As the primary component responsible for our gaming experience, buying a graphics card is without a doubt the most important decision a gamer can make as it will have the most significant effect on how well they enjoy their games. With a vast number of aspects such as core count, clock speed, CUDA and memory bandwidth all proving to have an impact on which graphics card you may choose to buy, it’s important to understand what each of these things mean and whether or not they’ll be of major importance to the level of performance you’ll receive.
[Skill Level: I’m Too Young To Die]
The GPU (graphical processing unit) commonly interchanged with graphics card, is the processor of the graphics card. The graphics card refers to the entire construction – that being the GPU, PCB and cooler.
The architecture of a GPU provides meaning to the platform/technology it’s built upon. As the architecture of each GPU generation will either be a refinement of the prior or an entirely new platform altogether, it stands to be highly important in regards to the performance and capabilities of the GPU. Advancements in GPU architecture allow for greater power efficiency, thermal output, core counts and clock speeds. It’s because of the advancements in GPU architecture as to how graphics cards are able to increase in performance yet decrease in power requirements and operating temperatures. This brings us to the topic of Shader Core differences and why graphics cards are not directly comparable despite similar or identical specifications.

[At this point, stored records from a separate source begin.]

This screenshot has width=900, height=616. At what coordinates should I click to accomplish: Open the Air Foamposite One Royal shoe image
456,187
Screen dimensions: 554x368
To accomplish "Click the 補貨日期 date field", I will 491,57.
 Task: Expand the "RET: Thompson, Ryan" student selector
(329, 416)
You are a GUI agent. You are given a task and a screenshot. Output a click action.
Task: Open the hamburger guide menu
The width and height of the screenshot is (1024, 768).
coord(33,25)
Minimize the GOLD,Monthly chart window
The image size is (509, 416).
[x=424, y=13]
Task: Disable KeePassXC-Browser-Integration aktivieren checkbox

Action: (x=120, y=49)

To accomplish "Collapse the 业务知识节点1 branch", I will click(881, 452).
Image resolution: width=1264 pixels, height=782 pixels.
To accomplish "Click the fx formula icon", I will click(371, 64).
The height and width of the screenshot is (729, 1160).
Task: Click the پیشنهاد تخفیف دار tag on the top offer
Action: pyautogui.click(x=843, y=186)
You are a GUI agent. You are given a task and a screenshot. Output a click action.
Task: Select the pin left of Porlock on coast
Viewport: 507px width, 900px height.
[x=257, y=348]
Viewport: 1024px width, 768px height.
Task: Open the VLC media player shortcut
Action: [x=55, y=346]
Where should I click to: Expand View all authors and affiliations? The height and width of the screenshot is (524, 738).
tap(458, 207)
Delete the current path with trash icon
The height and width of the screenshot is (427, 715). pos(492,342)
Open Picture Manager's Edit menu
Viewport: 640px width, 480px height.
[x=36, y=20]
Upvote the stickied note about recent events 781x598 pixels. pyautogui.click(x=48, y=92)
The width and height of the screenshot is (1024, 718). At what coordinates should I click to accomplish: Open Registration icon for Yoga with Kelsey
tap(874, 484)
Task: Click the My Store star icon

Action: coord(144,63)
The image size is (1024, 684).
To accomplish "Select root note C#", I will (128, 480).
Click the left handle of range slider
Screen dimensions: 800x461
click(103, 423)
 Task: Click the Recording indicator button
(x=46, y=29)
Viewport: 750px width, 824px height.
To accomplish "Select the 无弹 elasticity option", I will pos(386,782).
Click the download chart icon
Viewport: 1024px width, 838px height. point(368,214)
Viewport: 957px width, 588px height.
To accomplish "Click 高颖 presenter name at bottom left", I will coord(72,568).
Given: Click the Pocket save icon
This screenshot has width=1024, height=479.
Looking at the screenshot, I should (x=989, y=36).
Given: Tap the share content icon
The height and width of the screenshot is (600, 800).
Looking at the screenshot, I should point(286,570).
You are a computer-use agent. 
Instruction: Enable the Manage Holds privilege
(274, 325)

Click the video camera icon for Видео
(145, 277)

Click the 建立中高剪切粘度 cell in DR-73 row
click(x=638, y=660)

Known as CUDA Cores on Nvidia GPUs and Stream Processors to AMD, Shader Cores refer to the number of processing cores that’s available on a GPU. As with traditional CPUs, the more cores available, the greater the amount of data that’s able to be processed. Depending on the overall design, efficiency and architecture of the graphics card in question, having more cores can also lead to variations and stability in clock speed, as well as thermal output and power requirements.
As different generations of graphics cards will have drastically different GPU architectures from one another, core counts cannot be directly compared in order to gain an understanding of each graphics card’s potential performance. Where the Nvidia GTX 780 contains 2304 cores, and the GTX 980 features 2048, one might expect the GTX 780 to deliver superior results due to its core advantage. However, this is not the case. Due to the architectural advantages as well as the higher processing speed of each core on the GTX 980, it performs significantly better, along with overall specifications being that much lower than the GTX 780.
These aspects of core count differences also ring true when comparing Nvidia and AMD graphics cards to one another directly, as the most recent approaches that AMD has taken to the design of its GPUs has been in favour of more cores at a lower frequency. This can be seen on the AMD RX 580 and the Nvidia GTX 1060 (6GB). Where the RX 580 features additional cores by the way of 2304 operating at an average speed of 1393MHz, the GTX 1060 rivals and in most scenarios excels ahead, with 1280 cores running at 1600MHz – average. As the overall specification of the GTX 1060 is significantly lower than the RX 580, the efficiency, design and advancements in GPU architecture provide far more benefits than to that of its competition, allowing it to pump well above its weight.
Also known as the core speed or frequency, this is the speed at which the GPU core calculates data. Typically, the higher the frequency, the faster the GPU can process the data. But as the architectural design of each graphics card generation can vary, this will not always be an equal comparison. As stated previously in the Shader Cores section, cores operating at faster speeds on one GPU have the potential to outweigh a higher-spec’d GPU regardless of an additional core count, memory speed, TFLOP rating and so fourth – but this will be dependent on the game in-question. As with traditional CPUs, graphics cards also feature a boost clock frequency which allows the GPU cores to run at a higher speed so long as the thermal threshold hasn’t been reached and there’s enough power to supply the required increase in frequency.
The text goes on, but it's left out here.